At GKC, we prioritize the security of your systems, including the GKC services and deliverables that you access and use (together, “your systems”). We encourage you to properly manage all user IDs, unique names, passwords, authentication credentials, Public Key Infrastructure (PKI) keys, API keys, other access keys, and other sensitive or confidential authentication data (“Secrets”).

Customer-Managed Secrets: You (the customer) agree to maintain and manage all Secrets required for access to and use of your systems. Without limiting the previous sentence, you must:

• not permit any other person to use your Secrets, including not disclosing or providing your Secrets to any other person; and

• immediately notify GKC if you become aware of any disclosure or unauthorised use of your Secrets.

Provision of Access: You must store, maintain and manage your Secrets by means of secure credential management solutions such as Azure Key Vault, 1Password, or any other industry-recognized password management tool.

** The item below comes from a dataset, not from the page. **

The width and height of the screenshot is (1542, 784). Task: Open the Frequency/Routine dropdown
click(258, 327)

You are responsible for ensuring that these solutions are configured and maintained according to best practices and best security standards.

Best Practices: You must follow industry best practices for credential management and review and update your security policies regularly to mitigate risks associated with the handling and storage of Secrets.

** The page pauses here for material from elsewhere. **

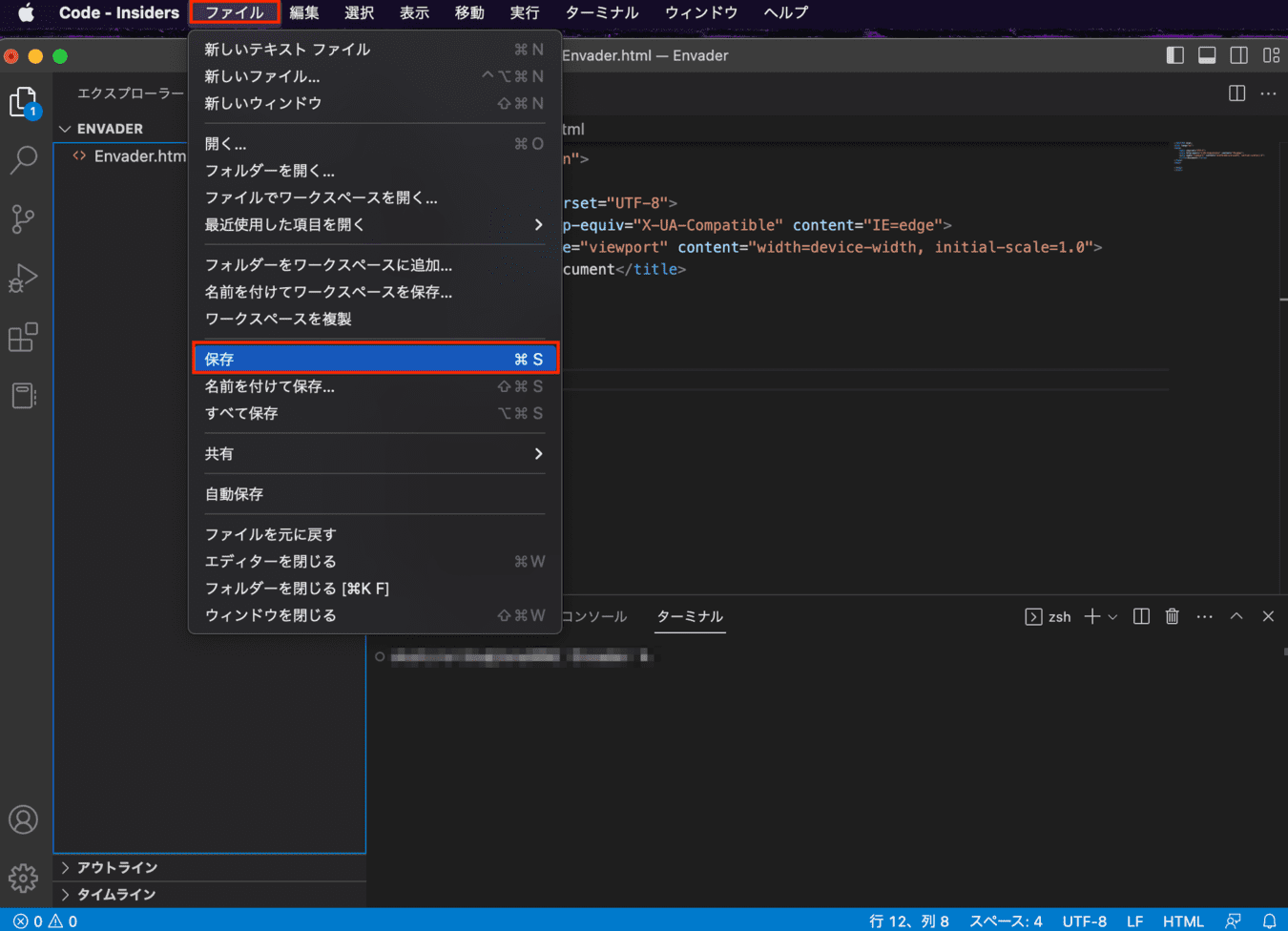Open the Accounts icon in activity bar
1288x931 pixels.
pos(23,819)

Temporary Storage of Secrets: In cases where it is unavoidable for GKC to temporarily store any Secrets on your behalf (which GKC will only do if it agrees to that storage), GKC uses commercially reasonable efforts to secure these Secrets within GKC’s password management systems. GKC personnel access to stored Secrets is restricted based on role and necessity, and all access is regularly audited. You must use best efforts to minimise the use of this temporary storage.

Liability Waiver: Despite GKC’s commercially reasonable efforts to secure temporarily stored Secrets, you agree that GKC will not be liable or responsible for any damages or losses resulting from, or connected to, any breaches or unauthorized access to these Secrets.

Indemnification: You indemnify and hold harmless GKC from or in connection with any and all claims, damages, losses, or expenses (including legal fees on a solicitor and own client basis) arising out of or in connection with any breach of security, unauthorized access, or misuse of Secrets, including where those Secrets are managed or temporarily stored by GKC except in cases of gross negligence or wilful misconduct by GKC in respect of those Secrets.

By understanding and adhering to these terms, you help ensure the highest level of security and accountability in GKC’s partnership with you. For more detailed terms, please refer to GKC’s comprehensive Terms of Trade which apply to your use of GKC’s services and deliverables.